An article co-authored by two local educators in the international Journal of Reading Recovery describes the Long Beach Unified School District’s expanded use of effective coaching techniques to help teachers and administrators continually improve their craft.
The article, “The Sweet Spot of Coaching: Where Teachers and Administrators Find Common Ground While Developing a Comprehensive Literacy System,” appears in the Spring 2019 edition of the Journal of Reading Recovery and is co-authored by Jill Baker and Kathleen A. Brown. Baker is LBUSD’s deputy superintendent of schools. Brown has worked for 35 years as a teacher, literacy specialist and Reading Recovery teacher leader.
Reading Recovery aims to reduce the number of first graders who have difficulty learning to read and write. The journal is produced by the Reading Recovery Council of North America, a not-for-profit association of professionals, advocates and partners.
The article notes that the effectiveness of coaching on performance is well-documented across industries. In LBUSD, coaching is key to maintaining the school district’s high rate of teacher retention (95 percent) while developing teachers as leaders. Almost all of the school district’s administrators come from within the teacher ranks.
The 10-page piece delves into a modern history of professional development that began here more than two decades ago, describing a collaborative system built on trust and a commitment to continuous improvement. Coaching, once an isolated activity between two teachers, is now used between fellow teachers, between fellow administrators, and between administrators and teachers. Collaboration among these personnel includes discussions of school walkthroughs, a process that is detailed in the article.

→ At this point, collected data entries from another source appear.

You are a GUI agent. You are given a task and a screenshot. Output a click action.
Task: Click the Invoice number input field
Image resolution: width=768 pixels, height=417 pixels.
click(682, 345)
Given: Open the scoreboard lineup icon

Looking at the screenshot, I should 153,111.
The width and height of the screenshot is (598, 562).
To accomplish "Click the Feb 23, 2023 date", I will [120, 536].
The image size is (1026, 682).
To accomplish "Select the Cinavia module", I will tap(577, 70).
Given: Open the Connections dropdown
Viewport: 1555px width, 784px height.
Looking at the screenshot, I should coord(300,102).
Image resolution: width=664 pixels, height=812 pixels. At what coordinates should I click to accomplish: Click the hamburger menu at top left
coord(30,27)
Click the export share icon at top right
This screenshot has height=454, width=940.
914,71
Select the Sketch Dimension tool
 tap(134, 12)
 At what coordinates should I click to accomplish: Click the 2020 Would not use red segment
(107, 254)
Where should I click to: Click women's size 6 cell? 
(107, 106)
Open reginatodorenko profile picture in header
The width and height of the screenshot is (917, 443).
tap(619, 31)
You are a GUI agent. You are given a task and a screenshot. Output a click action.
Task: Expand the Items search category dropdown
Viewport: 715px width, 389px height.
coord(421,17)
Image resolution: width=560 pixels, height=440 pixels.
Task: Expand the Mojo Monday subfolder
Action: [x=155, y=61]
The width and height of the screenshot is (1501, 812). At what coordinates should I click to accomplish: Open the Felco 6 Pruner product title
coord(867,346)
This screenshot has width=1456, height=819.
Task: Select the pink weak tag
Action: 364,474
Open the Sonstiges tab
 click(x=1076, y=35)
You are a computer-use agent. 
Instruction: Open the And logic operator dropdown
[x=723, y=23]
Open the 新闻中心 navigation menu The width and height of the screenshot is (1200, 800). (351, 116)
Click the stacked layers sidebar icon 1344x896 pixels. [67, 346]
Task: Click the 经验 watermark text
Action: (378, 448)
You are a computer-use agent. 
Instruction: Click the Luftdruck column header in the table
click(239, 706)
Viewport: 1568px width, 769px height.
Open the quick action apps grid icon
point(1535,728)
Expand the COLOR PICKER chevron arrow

The school district’s model of coaching transcends rank, allowing for everyone to maintain a learner stance. For example, this approach results in an assistant superintendent being able to actively learn from a literacy teacher, and a literacy teacher to actively learn from a peer or administrator.
“Whole-school improvement and the development of comprehensive literacy systems must involve teachers, school administrators and central office leaders – all of whom collaborate, communicate and contribute to the sweet spot that reveals itself from working together,” the article states.